May 16, 2017 | The Jerusalem Post

German Neo-Nazi Party Builds Alliance with Assad and Hezbollah

Stronger alliances are growing between the German neo-Nazi party Der Dritte Weg and the Assad regime, as well as the Syrian dictator’s strategic partner Hezbollah in Lebanon.

The website of the Der Dritte Weg (The Third Way) published an April 30 report on the right-wing extremist group’s visit to Lebanon to champion Hezbollah’s war against Israel.

According to the organization’s website, members of the Der Dritte Weg met with the extremist Syrian Social Nationalist Party (SSNP) in Lebanon and representatives of the Bashar Assad regime in Syria.

Members of the Der Dritte Weg can be viewed on the website at the Hezbollah propaganda museum called Where the Land Speaks to the Heavens in the village of Mleeta in southern Lebanon. Kai Zimmermann, a senior leader of Der Dritte Weg, posed next to a plaque reading, “No, Israel is not invincible.” The neo-Nazi group labeled Israel a “terror state” on its website.

In 2013, Der Dritte Weg announced its formation and outlined a detailed call to boycott Israel. The group, whose goal is the creation of “German socialism,” titled its plan “What every person can do against the Zionist genocide.”

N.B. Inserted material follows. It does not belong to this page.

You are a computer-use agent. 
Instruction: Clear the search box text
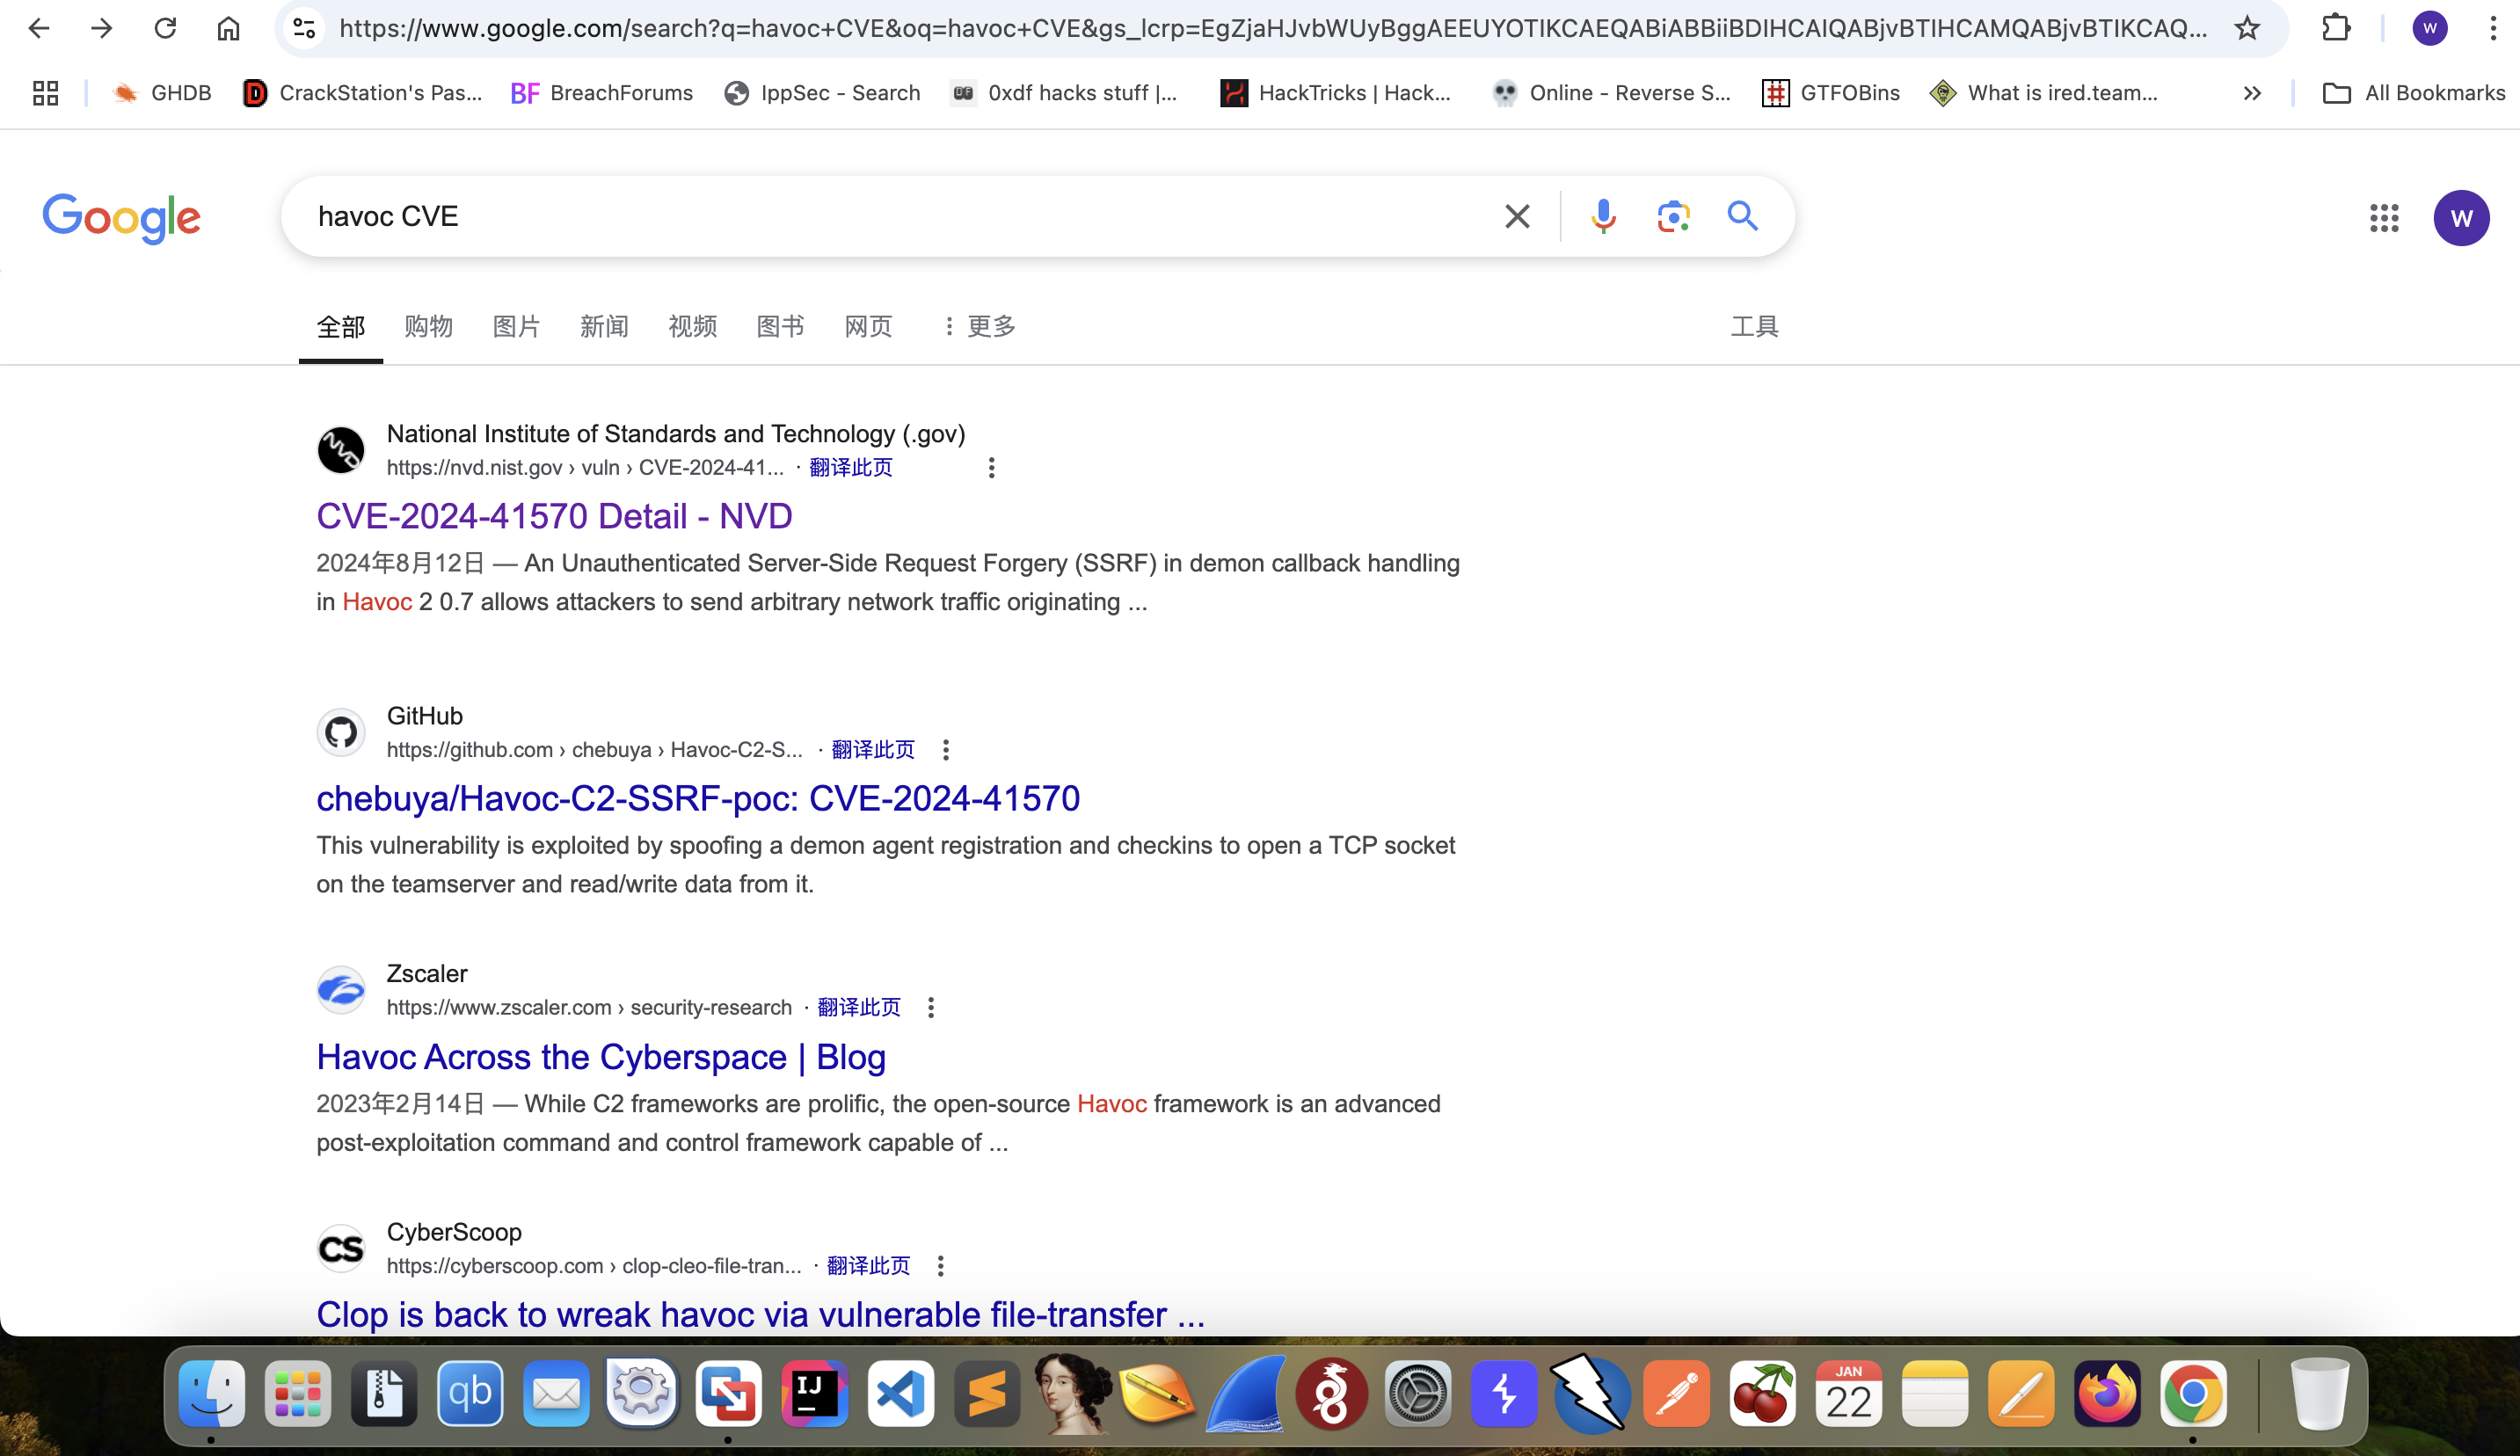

The Bavarian news outlet BR24 reported on Sunday that a young Der Dritte Weg activist traveled with a pro-Assad group called European Front for Syria to Syria and met with representatives of the regime and the fragmented country’s information minister.

The journalist Jan Nowak – a veteran observer of the alliance between neo-Nazis and the Assad regime – told BR24: “The central unifying moments [between neo-Nazis and the Syrian regime] are hatred of the West and of Israel.” He noted that the antisemitism of Der Dritte Weg manifests itself as praise for the “heroic resistance of Hezbollah against Israel.”

Germany’s domestic intelligence agency Verfassungsschutz – the rough equivalent of the Shin Bet (Israel Security Agency) – monitors the extremist activities of Der Dritte Weg. According to a 2016 Bavarian intelligence report, “Antisemitism informs the ideology of the party.”

The Assad regime has long been a safe zone for Nazi activity and mass murderers.

The Syrian regime once harbored the Austrian Nazi war criminal Alois Brunner.

The common denominator of hatred of Israeli Jews and the State of Israel is a growing problem in Germany. A German federal government study revealed last month that nearly 33 million Germans, 40% of the population of 82 million, maintain antisemitic views.

The German Left Party – the largest opposition party in the country’s parliament – have members who endorse the antisemitism of Hamas and Hezbollah. The Left Party deputy Christine Buchholz has defended the “legitimate resistance” of Hamas and Hezbollah against the Jewish state.

The German-Jewish historian Michael Wolffsohn told a German public radio station (Deutschlandfunk) on Sunday that there is an alliance of antisemites among the far-Left and far-Right. “This alliance, he said, is not new.

From 1933-1945, Arab nationalists worked together with Hitler’s Third Reich up until the preparation of the Holocaust,” added Wolffsohn.

The German neo-Nazi party NPD praised Buchholz and one of the party’s top leaders – Sahra Wagenknecht – in 2010 for refusing to participate in a standing ovation to Israel’s then-President Shimon Peres during his commemoration speech for the 65th anniversary of the liberation of Auschwitz.